Online-Redaktion: Die gehen zu einem großen Teil inzwischen in eine Ganztagsschule. Und sind dann, so ist immer wieder zu hören, für die Sportvereine verloren. Richtig?

Richter: Ach was. Es stimmt zwar, dass Vereine, die mit ehrenamtlichen und meist berufstätigen Übungsleitern arbeiten, nicht so leicht am Vor- oder frühen Nachmittag in die Schulen gehen können. Aber da muss man halt kreativ sein. Vereine können sich zusammenschließen oder in den Unterricht pensionierte Vereinsmitglieder schicken. Die Vereine müssen sich auch verändern, sich öffnen und die Chance nutzen, im Ganztag neue Mitglieder zu gewinnen. Vor allem aber müssen sie ihrer Aufgabe gerecht werden, Kinder und Jugendliche zum Sport zu motivieren.

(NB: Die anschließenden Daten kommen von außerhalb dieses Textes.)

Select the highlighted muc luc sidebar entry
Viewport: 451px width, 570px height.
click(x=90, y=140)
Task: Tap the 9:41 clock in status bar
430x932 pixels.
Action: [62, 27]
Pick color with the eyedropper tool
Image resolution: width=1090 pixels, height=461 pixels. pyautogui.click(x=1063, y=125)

Online-Redaktion: Bietet die Ganztagsschule größere Möglichkeiten der Präventionsarbeit?

Richter: Natürlich. Ich bin ein großer Anhänger der Ganztagsschule, aber nur, wenn da attraktive Lern- und Lebensräume existieren. Und die Freude an der Bewegung kann man dort viel intensiver und gezielter wecken. 

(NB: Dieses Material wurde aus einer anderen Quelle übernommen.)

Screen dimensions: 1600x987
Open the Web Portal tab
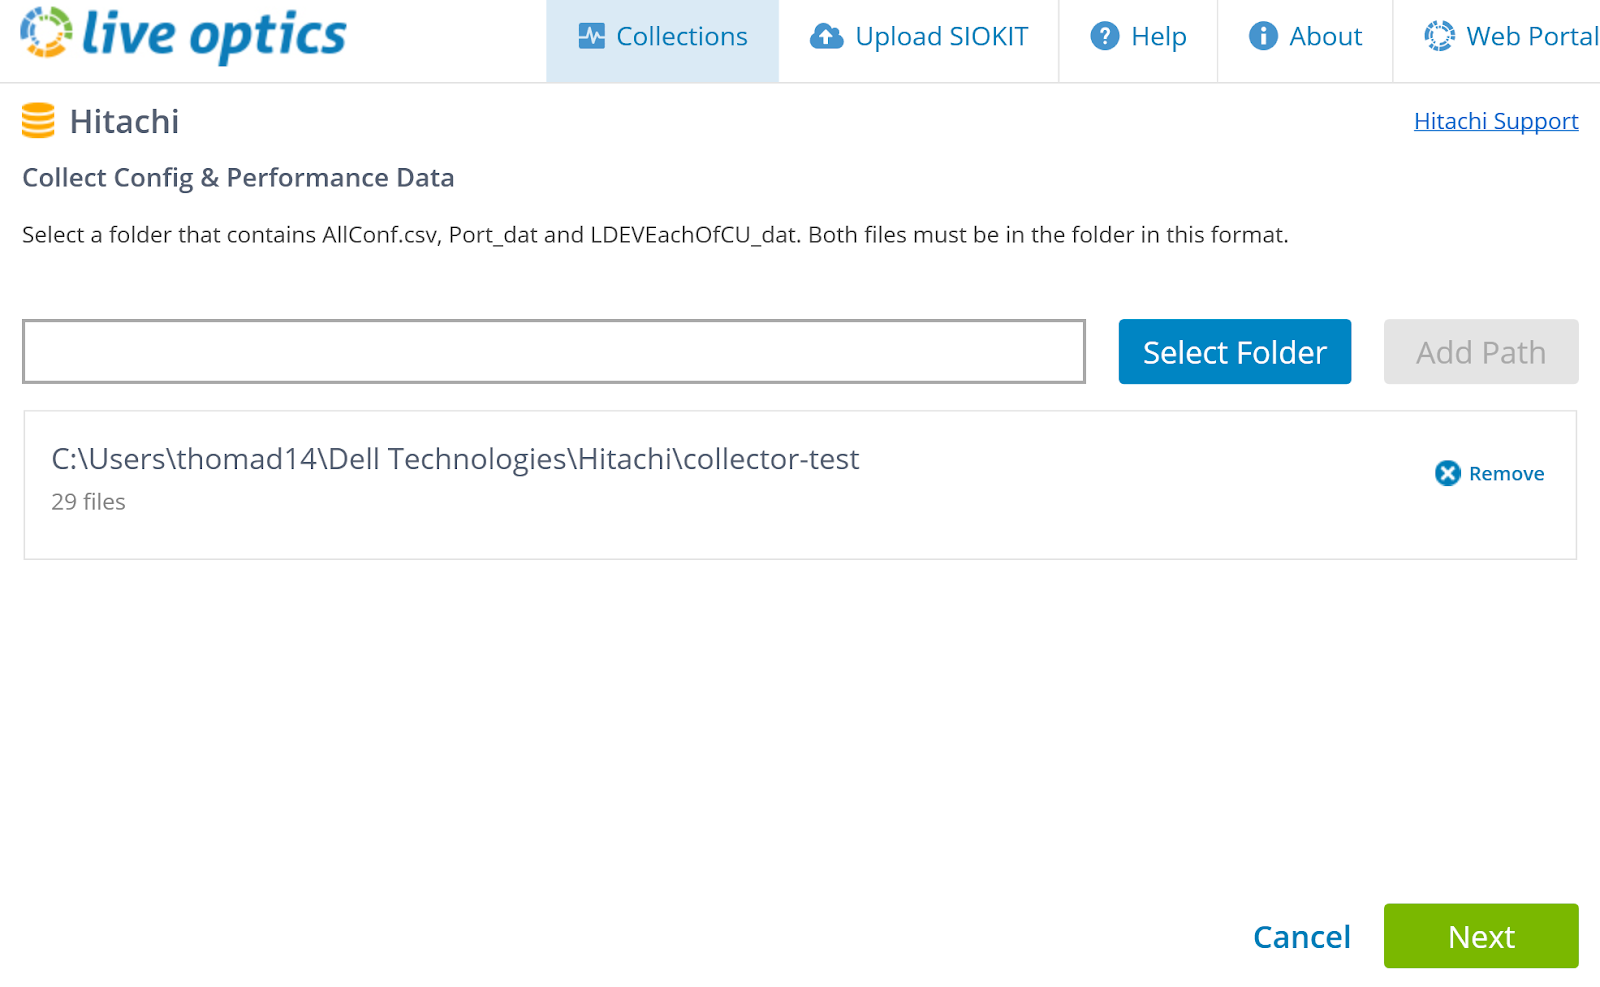[1531, 37]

Online-Redaktion: Zum Abschluss haben Sie einen Wunsch frei...

Richter:  Um die Teilnahme an der total verrückten Sportshow noch mehr Kindern zu ermöglichen, planen wir für 2014 eine bundesweite Kooperation mit Ganztagsgrundschulen, die eine Dreifeldhalle haben. Dort würden wir gerne für die Kinder und Lehrkräfte aller Grundschulen einen richtig großen und spannenden Event veranstalten – inklusive Lehrer-Fortbildung. Ich wünsche mir, dass möglichst viele Schulen und Kommunen mitmachen. Im Interesse der Kinder. 

 

Zur Person
Wolfgang Richter wurde 1953 in Berlin geboren. Einen Tag vor Mauerbau zog er mit der Familie in den Westen. Dem Realschulabschluss und der Ausbildung zum Maschinenbauer am Internat Schloss Reutti/Neu-Ulm folgte die sozialpädagogische Ausbildung in Tübingen. 1985 gründete er mit seiner Frau die gemeinnützige Einrichtung freshFANTASY mit dem Ziel, innovative Präventionskonzepte und -veranstaltungen zu entwickeln und durchzuführen.
Seither haben rund 4.000 Aktionen und Kooperationen mit Kindergärten, Schulen, Krankenkassen und der freien Wirtschaft stattgefunden. Richter ist ausgebildeter Karate-Übungsleiter und Gastdozent am Institut für Sportwissenschaften an der Universität Augsburg. Er war verantwortlich für Promotion-Events für Harry Belafontes Breakdance-Kino-Film „Beat Street".